On 5th May 1874 he drew attention to the necessity of the painting the exterior walls of the Town Hall, which provided an instant reaction. On 30th June 1874 he was obliged to give an explanation for the painting over of Henry Munro’s name on the Town Hall’s façade.

His mayoralty lasted until 9 February 1876 when he stated he would not stand for re-election and was happy to vote for Alderman JF Smith (Smith returned the compliment two years later by suggesting that Union Street West be renamed for Bailey). However Aldermen Abbott, Fallick, Henderson and Cozens were obviously unhappy with this decision.
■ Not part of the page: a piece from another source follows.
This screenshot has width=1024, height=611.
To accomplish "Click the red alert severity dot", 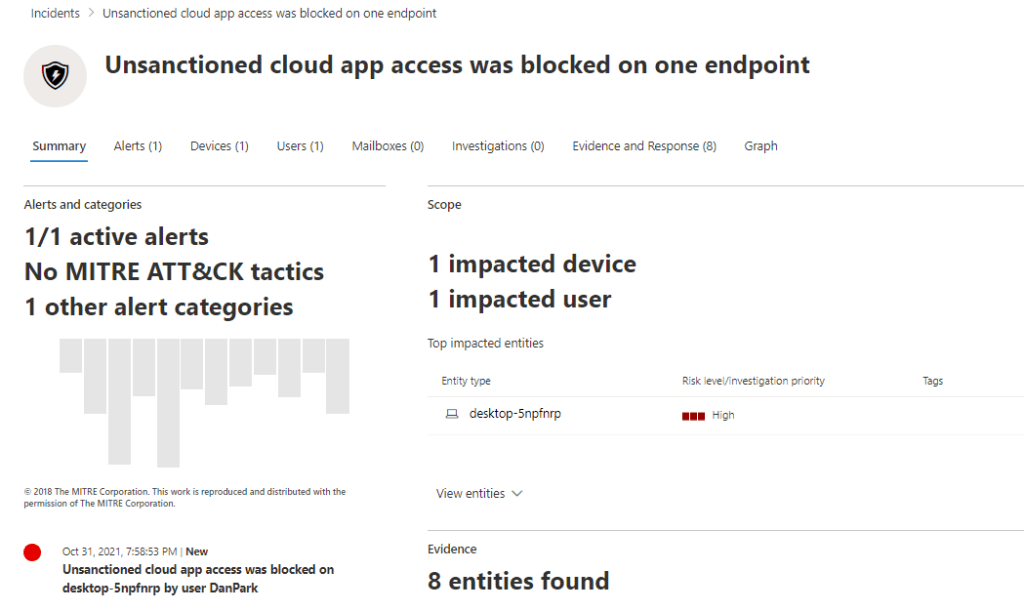I will pos(32,552).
They left the Council chamber and there not being a quorum remaining, the meeting lapsed.

Notable events which occurred in his term were; Council applying to the Government to proclaim Newtown a town, to be known and styled as the Town of Newtown, in March 1873. In January 1874 the public pound was commenced in Wells Street, the Post Office agrees to deliver letters to all householders; the Josephsons sell up the valley; in February 1876 arrangements are made for night-soil to be dumped on property belonging to James and Emmanuel Slade in the Redfern area for 10 pounds per annum (providing pits to be placed in charge of the Council); Government takes over responsibilty of the roads via the Main Roads Act and one assumes that in 1877 all road tolls were abolished.

He was one of the first to complain of the larrikins in October 1872, there were several complaints of ‘small mobs of ruffians on the main road amusing themselves by insulting respectable females’. He wished to sack the Inspector of Nuisances for neglect of duty, but instead settled for an apology.

Union Street West and was renamed for him in 1878. In this final year as Alderman he acted as Chairman pro tem for special meetings held to discuss the Municipalities Act. In the 1880s he acted as a state electoral returning officer.

Subdivision map no N6/157/219 at the Mitchell Library with the date 24 February but without a year indicates he owned 76 lots what was then known as the Rosewarne Estate covering Pearl and Commodore Streets.

He is believed to have died in Newtown in 1907.